- [THE EXERCISE]:
Rewrite the items below as a numbered list, beginning with the line that has "Click the 创建凭据 button" and continuing through the end of the items. Skip blank lines and leave out the pictures.

- [ITEMS]:

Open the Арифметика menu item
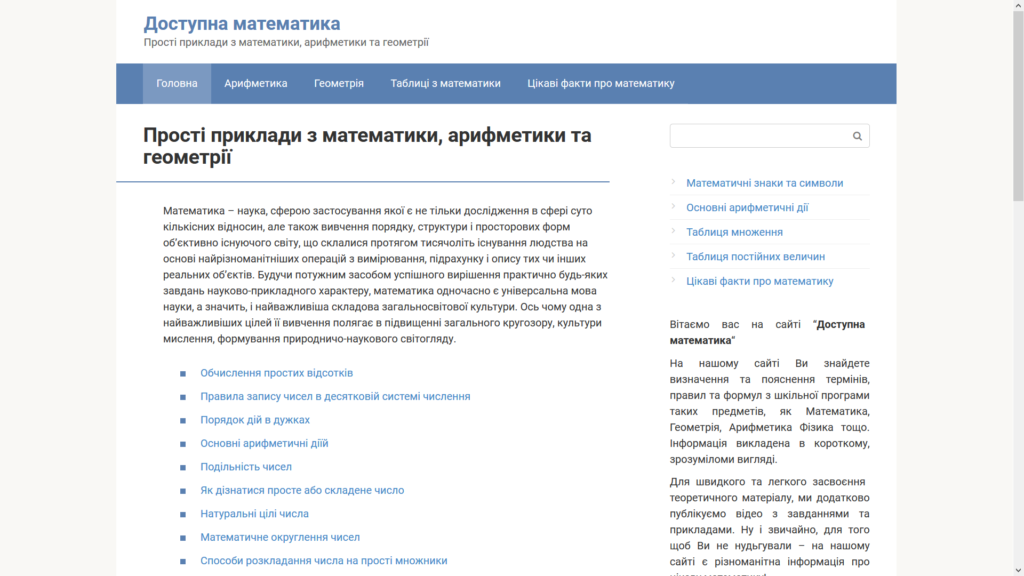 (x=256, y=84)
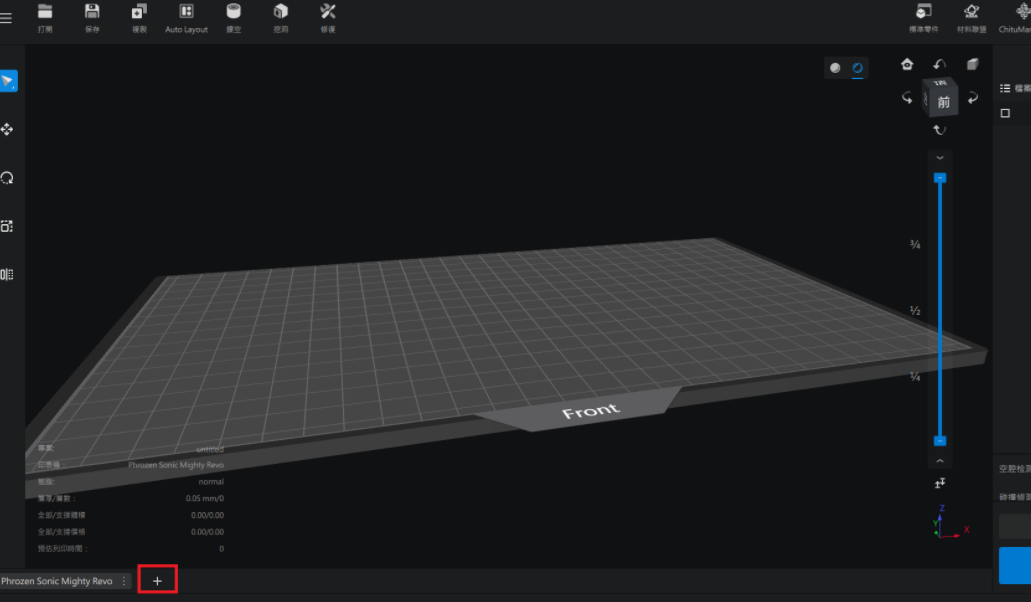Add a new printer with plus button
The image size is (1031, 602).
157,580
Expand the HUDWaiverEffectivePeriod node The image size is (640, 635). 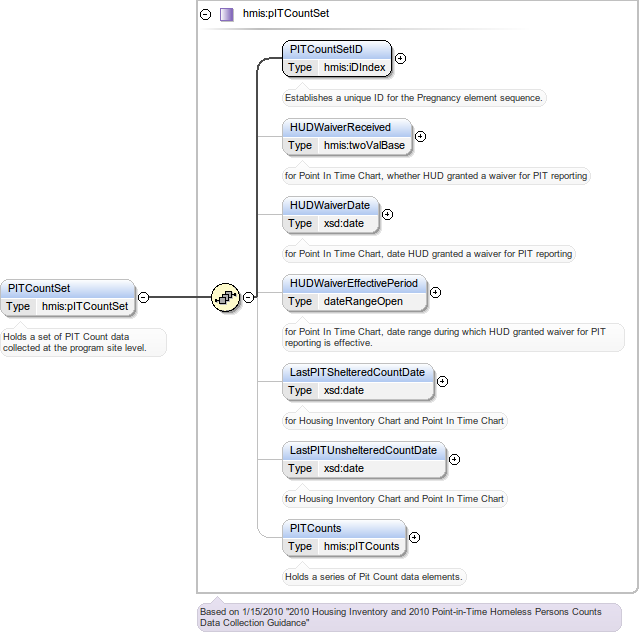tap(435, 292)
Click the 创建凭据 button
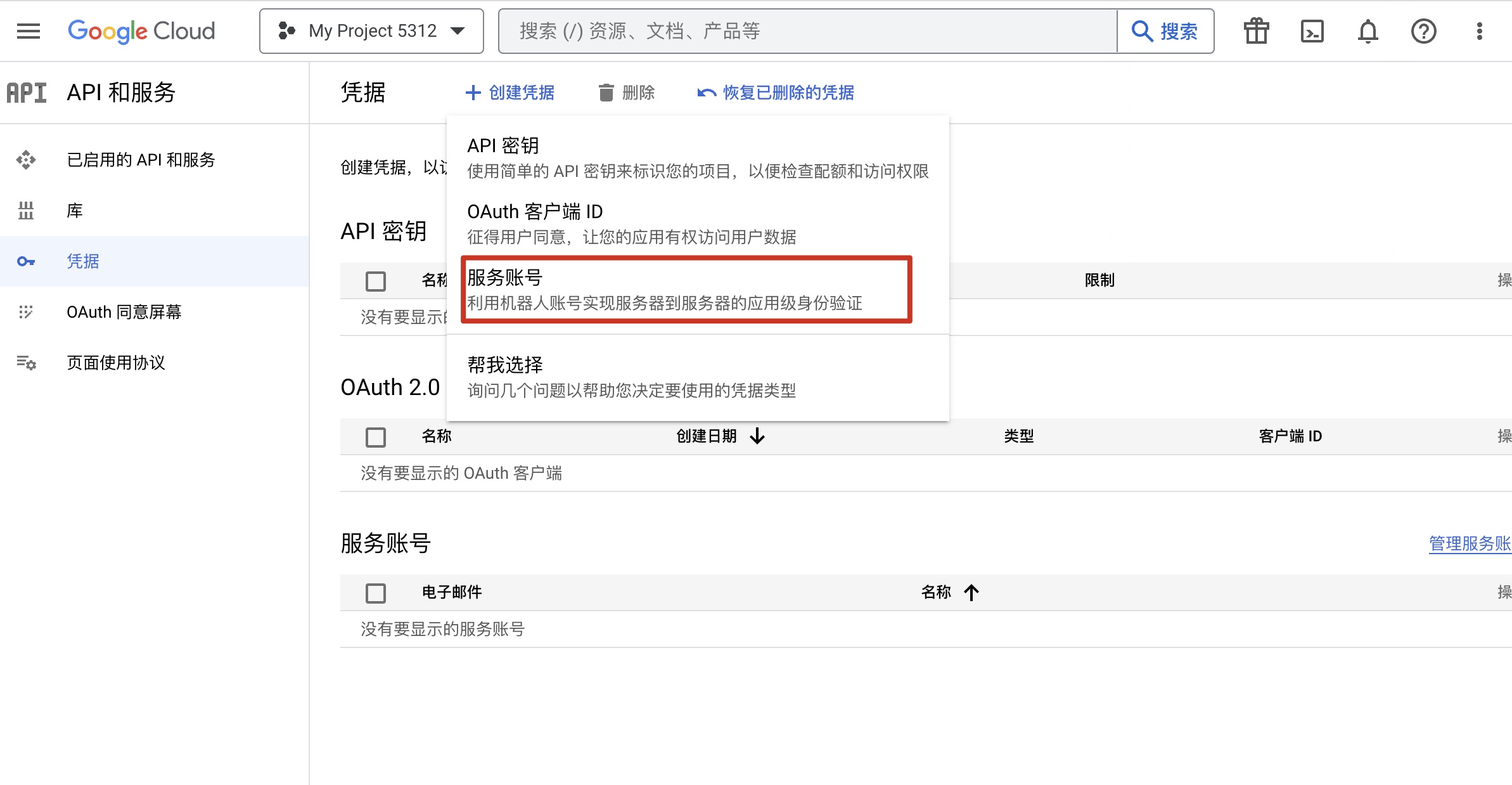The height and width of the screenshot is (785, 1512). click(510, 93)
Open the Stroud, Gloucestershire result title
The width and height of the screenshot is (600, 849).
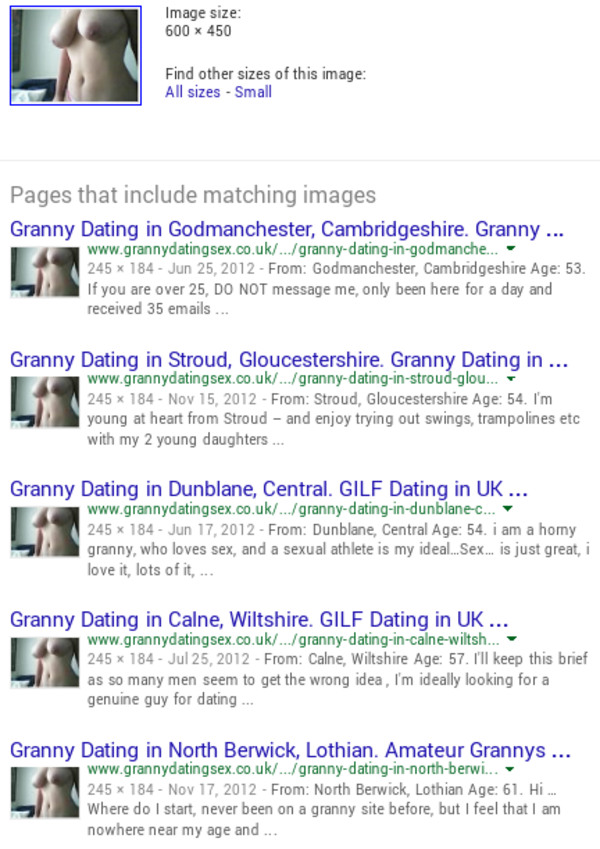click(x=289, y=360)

- [WRITTEN REPLY]:
1. Click the 创建凭据 button
2. The height and width of the screenshot is (785, 1512). click(510, 93)
3. Open the Stroud, Gloucestershire result title
4. The width and height of the screenshot is (600, 849).
5. click(x=289, y=360)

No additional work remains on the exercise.